We’re all going on a . . .


I think more people share a common view of what makes a perfect summer than of any other season and summer memories are easily triggered by a snatch of a song or the sight of the sun. Isn’t that glorious?

Here we are, pretty much mid-summer, and the pundits are muttering about its potential to be one of the hottest and driest on record. It has certainly been a joy to look out of my office window and see a blue sky and blazing sun pretty much day-after-day for what feels like the last couple of months.

Walk around the office and you can see that people have stopped bringing a jacket or jumper into work, ‘just in case’ and that most people’s tans have settled down to a rich and healthy glow. And of course, ours being a solar-powered industry, summer brings another welcome sound. The phones are ringing; a lot.

Historically this would have been a good year for above-ground pool kits and inflatable paddling pools, for water fights in the garden and risking a sneaky dive-bomb into the local swimming baths but in so many ways, time has moved on.

One of my own first poolside memories was going to a lido in Berkshire when I was just 5. I can’t say I remember all that much apart from the fact that it was warm and sunny but oddly, the water was bloody freezing as I clung to the handrail for dear life while navigating my way unobserved around the perimeter of the pool. At least standards of parental safety have improved and it would be nice to think that if that lido was still there it might be being warmed by a couple of big heat pumps.

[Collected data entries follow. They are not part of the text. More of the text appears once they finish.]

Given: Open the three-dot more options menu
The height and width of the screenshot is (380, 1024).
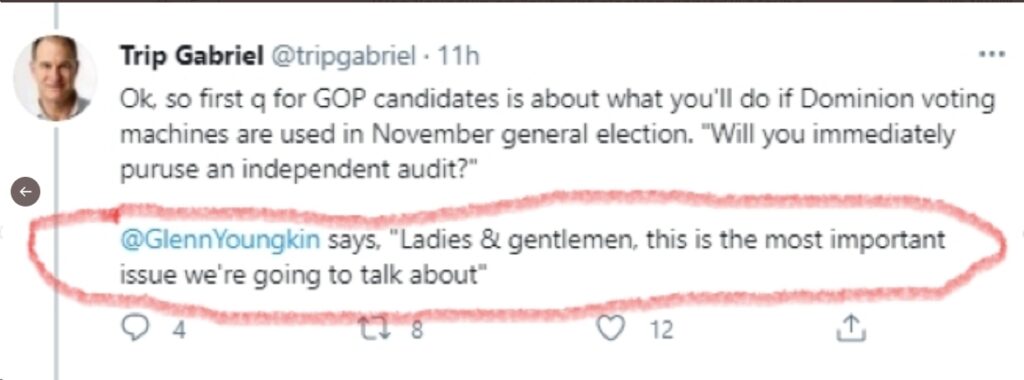Looking at the screenshot, I should tap(991, 54).
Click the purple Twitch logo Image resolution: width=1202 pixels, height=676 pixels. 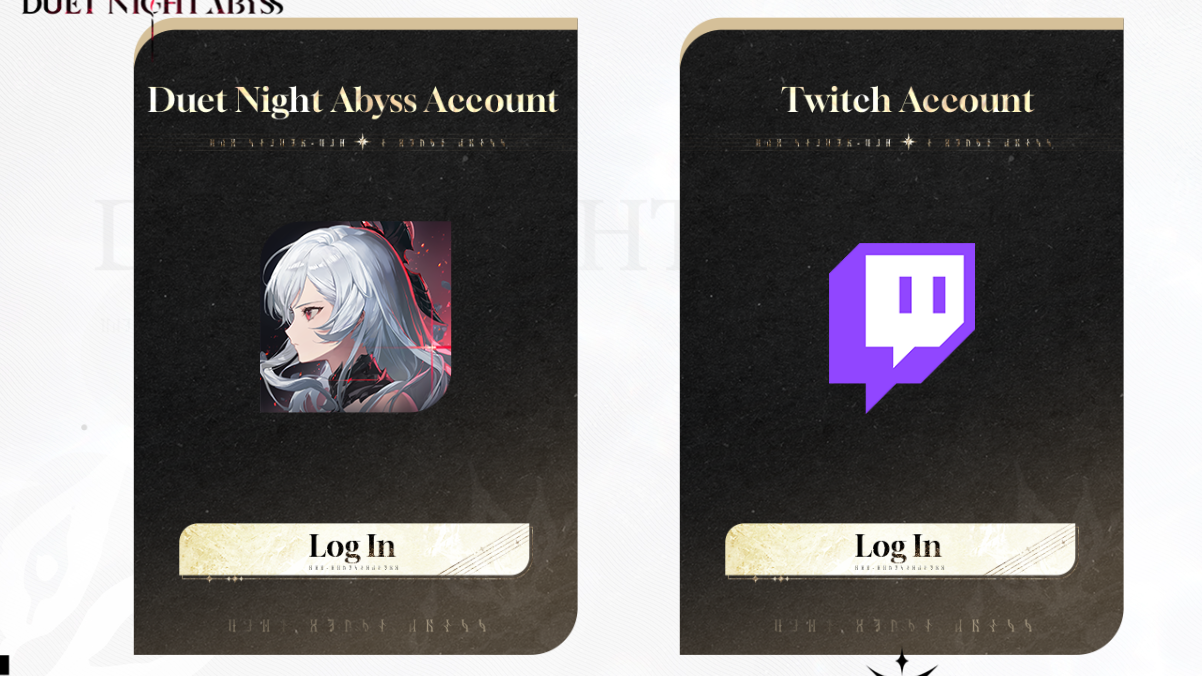click(x=901, y=327)
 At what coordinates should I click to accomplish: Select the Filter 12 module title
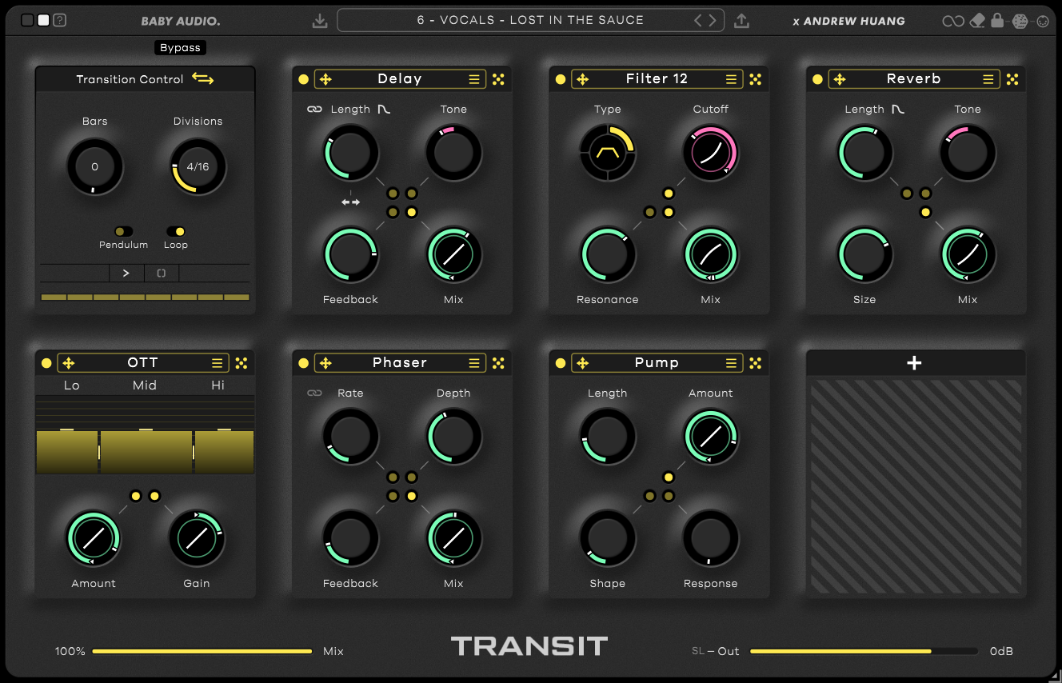pos(657,78)
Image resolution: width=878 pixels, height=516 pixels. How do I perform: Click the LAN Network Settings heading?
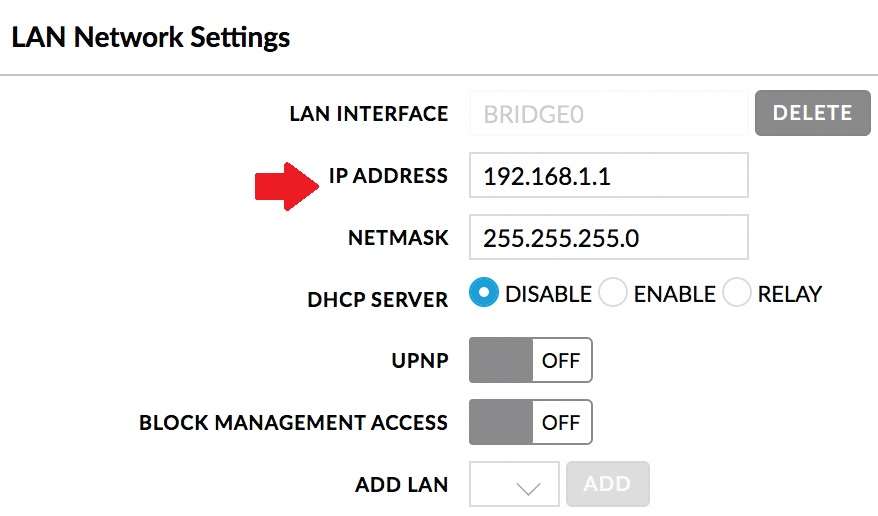coord(150,38)
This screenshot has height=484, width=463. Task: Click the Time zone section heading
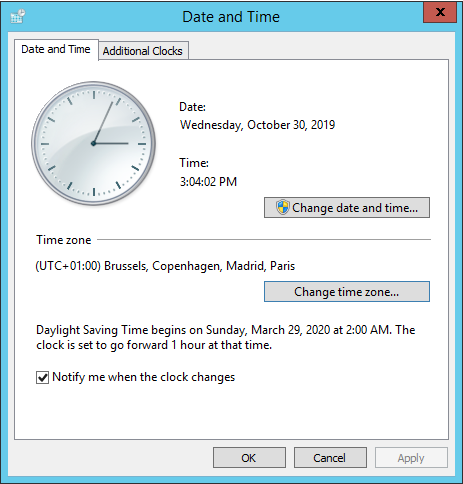coord(64,240)
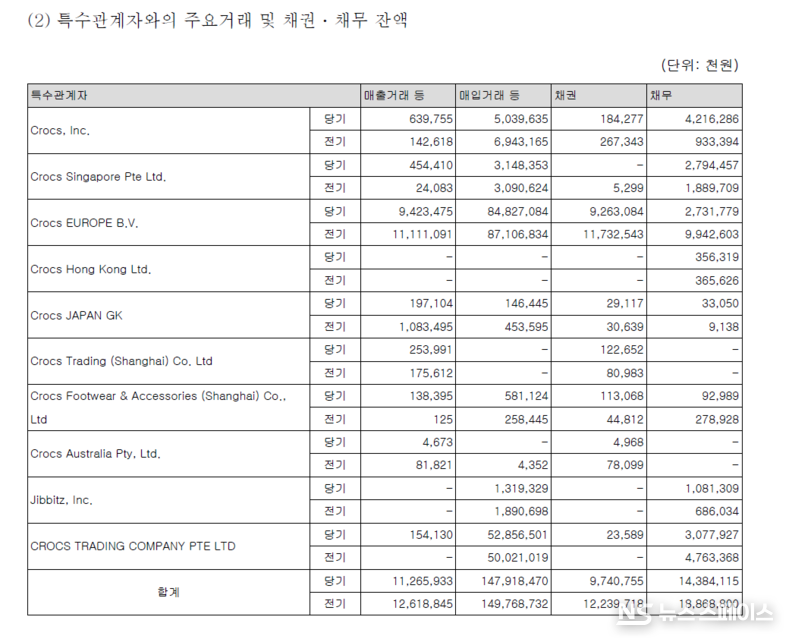
Task: Click the 합계 total row label
Action: tap(169, 592)
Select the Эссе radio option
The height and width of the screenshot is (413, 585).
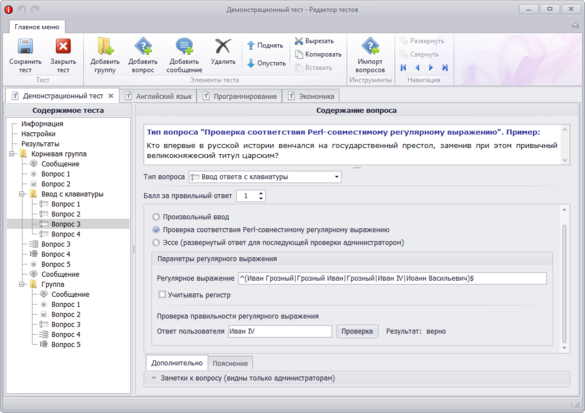click(x=156, y=243)
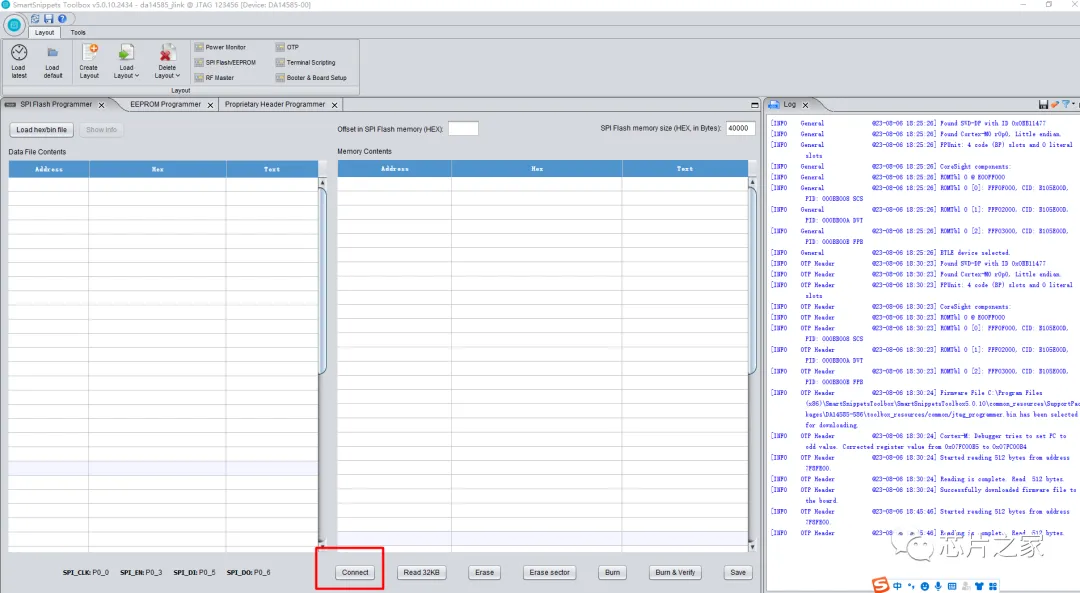
Task: Save the log using the disk icon
Action: [1044, 104]
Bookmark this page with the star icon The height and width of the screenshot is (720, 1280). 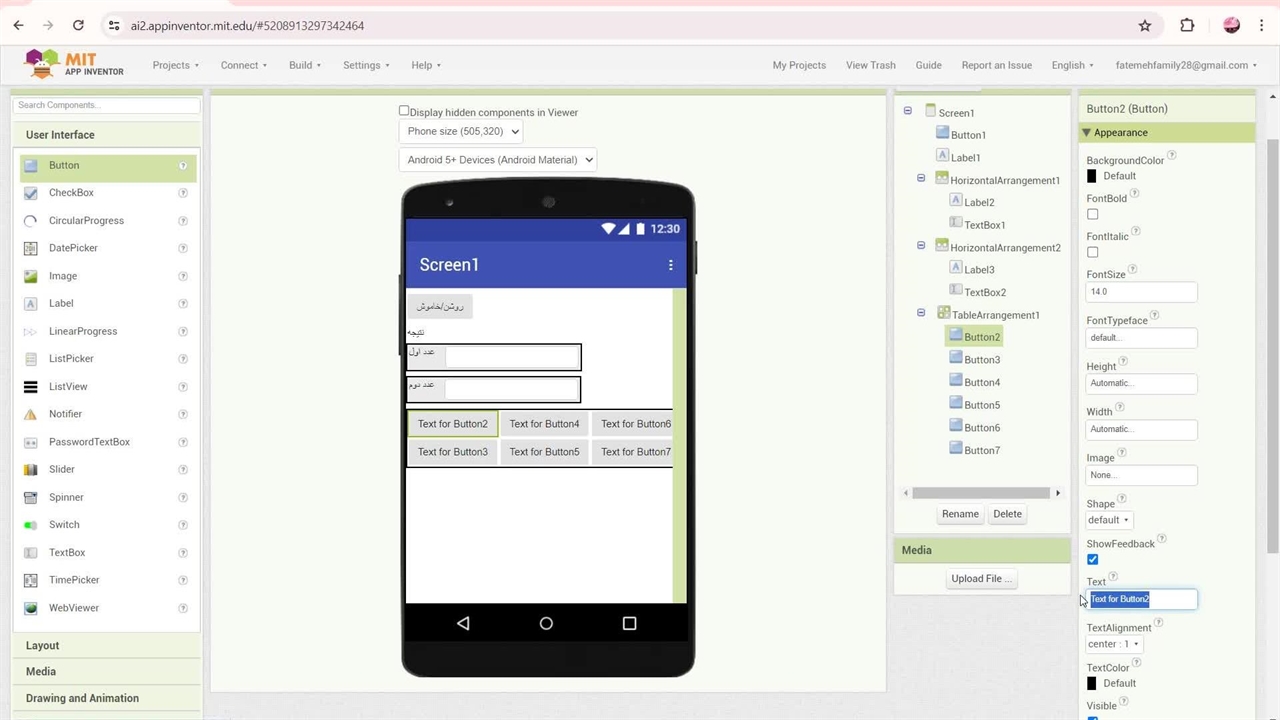1145,26
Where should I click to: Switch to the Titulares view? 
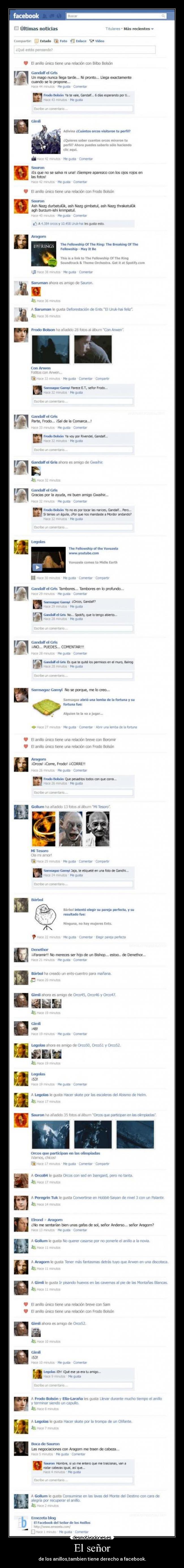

No more pencils. No more books. No more teachers dirty looks.

By the time the seventies came around and Alice Cooper put the words to an old school-playground chant to music my love affair with summer holidays was well established.

In the halcyon summer of ’76 I was a teenager helping my father build a pool at home and, in a ‘Boys Own’ version of the same project, my friends and I went up on Exmoor and dammed the river at Simonsbath to make our own, wild swimming hole. (Eco friendly and chlorine free.)

Summer holidays seemed endless; every day a perfect copy of the one before.

Surf’s up.

Living in Devon and loving the water there was very little doubt that I was going to end up standing on a surfboard. I seem to remember that it began with sitting with my brothers in the open back of my father’s VW double cab transporter and heading off for a days belly boarding, dune jumping and rock pooling on Croyde beach.

Over the next couple of years I grew my love of surfing and spent the summers working in Woolacombe, in The Red Barn café by day and behind a bar at night. Earth Wind and Fire, The Bee Gees and Michael Jackson were top of the pops and Anita Ward would let you ring her bell while Donna Summer was busy being a bad girl.

Surfboards were longer and heavier in those days and suntan lotion was more like cooking oil than anything that offered a degree of protection. I have a clear memory of the sting and tingle of skin as it came into contact with a warm shower after a long hot day in the sun.

Summer days drifting away to, uh oh, those summer nights.

Hot summer nights and even hotter days. Lazy afternoons spent with family and friends around the swimming pool at home followed by barbecues that lasted well into the night.

If it sounds idyllic, I guess that’s because it was. I’ve been lucky enough to take some of those experiences and weave a career out of them. So here I sit in my office looking out at the summer sunshine, attending to business but reminiscing about how much sheer fun this time of year has brought me.

But yesterday I wasn’t.

Mitching off. To be absent from school; to play truant.

Yesterday I treated myself to an impromptu summer holiday. I’m at the age where I realise that opportunities to enjoy as much of life as possible just shouldn’t be overlooked, and that’s a good thing.

So yesterday I was mitching off to get up early and meet a friend for a morning’s fly-fishing at a local beach. As we walked out towards the water a solitary skylark, Wordsworth’s ‘ethereal minstrel’, hung high above us, its melody full of the possibilities of the day.

Did we catch anything? No, but to be out scot-free in the great outdoors on the coast of this beautiful sceptred isle on a warm summers day was more than enough to satisfy the soul and leave me feeling that although I love my job, sometimes it’s good to take yourself away from it all and remind yourself just how good life is.

I hope that you find a day or two this summer to do that too.